#### [Task requirements]
Rewrite the entries starting at the line containing "求職者の方へ (245, 1868)" and ending at the line containing "Noisy Miner (110, 461)", swapping "magpies" for "ravens" and leaving everything else unchanged. Return only those entries.

Start Records for this task

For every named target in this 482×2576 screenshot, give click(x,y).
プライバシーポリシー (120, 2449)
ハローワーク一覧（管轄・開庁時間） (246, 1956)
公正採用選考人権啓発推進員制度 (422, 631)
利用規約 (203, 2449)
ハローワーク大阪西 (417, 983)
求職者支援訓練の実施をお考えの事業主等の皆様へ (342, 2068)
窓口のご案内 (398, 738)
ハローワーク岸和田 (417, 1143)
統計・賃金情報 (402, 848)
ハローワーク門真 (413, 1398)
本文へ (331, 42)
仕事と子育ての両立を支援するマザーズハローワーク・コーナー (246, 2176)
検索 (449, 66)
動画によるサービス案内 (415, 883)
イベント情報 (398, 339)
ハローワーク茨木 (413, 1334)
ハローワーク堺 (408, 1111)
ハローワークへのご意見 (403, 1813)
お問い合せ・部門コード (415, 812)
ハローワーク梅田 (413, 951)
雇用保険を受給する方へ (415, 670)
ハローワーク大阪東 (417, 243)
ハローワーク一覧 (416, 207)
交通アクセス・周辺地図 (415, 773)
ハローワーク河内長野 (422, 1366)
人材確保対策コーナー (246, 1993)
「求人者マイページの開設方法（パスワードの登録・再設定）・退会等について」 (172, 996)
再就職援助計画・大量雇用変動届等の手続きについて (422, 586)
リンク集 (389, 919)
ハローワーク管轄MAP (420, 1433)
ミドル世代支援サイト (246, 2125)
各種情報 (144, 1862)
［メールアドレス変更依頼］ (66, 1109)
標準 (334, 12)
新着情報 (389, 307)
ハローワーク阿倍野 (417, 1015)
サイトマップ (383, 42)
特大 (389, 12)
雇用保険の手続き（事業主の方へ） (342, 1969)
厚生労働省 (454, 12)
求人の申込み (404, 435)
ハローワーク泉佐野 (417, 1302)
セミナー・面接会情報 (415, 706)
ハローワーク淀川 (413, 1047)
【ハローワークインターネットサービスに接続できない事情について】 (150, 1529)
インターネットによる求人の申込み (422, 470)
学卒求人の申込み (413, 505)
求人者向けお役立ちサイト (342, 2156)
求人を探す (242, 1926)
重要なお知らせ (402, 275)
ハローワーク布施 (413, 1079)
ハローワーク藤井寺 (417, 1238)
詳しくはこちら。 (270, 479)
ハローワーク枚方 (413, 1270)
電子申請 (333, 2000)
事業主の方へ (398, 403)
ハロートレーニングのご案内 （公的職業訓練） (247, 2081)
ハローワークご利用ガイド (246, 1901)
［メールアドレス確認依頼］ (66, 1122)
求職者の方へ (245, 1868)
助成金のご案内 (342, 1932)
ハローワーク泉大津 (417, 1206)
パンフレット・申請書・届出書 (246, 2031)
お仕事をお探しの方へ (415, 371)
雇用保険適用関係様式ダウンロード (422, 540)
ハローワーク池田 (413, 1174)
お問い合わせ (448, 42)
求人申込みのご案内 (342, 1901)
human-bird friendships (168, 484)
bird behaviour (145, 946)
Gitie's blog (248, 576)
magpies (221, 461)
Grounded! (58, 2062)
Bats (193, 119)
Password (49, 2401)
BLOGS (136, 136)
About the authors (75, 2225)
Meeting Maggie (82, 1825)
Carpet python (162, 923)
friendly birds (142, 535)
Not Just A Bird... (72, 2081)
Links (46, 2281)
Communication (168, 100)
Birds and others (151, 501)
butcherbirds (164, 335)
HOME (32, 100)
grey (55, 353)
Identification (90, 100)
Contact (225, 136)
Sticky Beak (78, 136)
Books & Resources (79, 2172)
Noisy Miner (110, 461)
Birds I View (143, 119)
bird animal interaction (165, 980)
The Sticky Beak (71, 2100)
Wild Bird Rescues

End Records for this task

#### [Result of this task]
求職者の方へ (245, 1868)
助成金のご案内 (342, 1932)
ハローワーク泉大津 (417, 1206)
パンフレット・申請書・届出書 (246, 2031)
お仕事をお探しの方へ (415, 371)
雇用保険適用関係様式ダウンロード (422, 540)
ハローワーク池田 (413, 1174)
お問い合わせ (448, 42)
求人申込みのご案内 (342, 1901)
human-bird friendships (168, 484)
bird behaviour (145, 946)
Gitie's blog (248, 576)
ravens (221, 461)
Grounded! (58, 2062)
Bats (193, 119)
Password (49, 2401)
BLOGS (136, 136)
About the authors (75, 2225)
Meeting Maggie (82, 1825)
Carpet python (162, 923)
friendly birds (142, 535)
Not Just A Bird... (72, 2081)
Links (46, 2281)
Communication (168, 100)
Birds and others (151, 501)
butcherbirds (164, 335)
HOME (32, 100)
grey (55, 353)
Identification (90, 100)
Contact (225, 136)
Sticky Beak (78, 136)
Books & Resources (79, 2172)
Noisy Miner (110, 461)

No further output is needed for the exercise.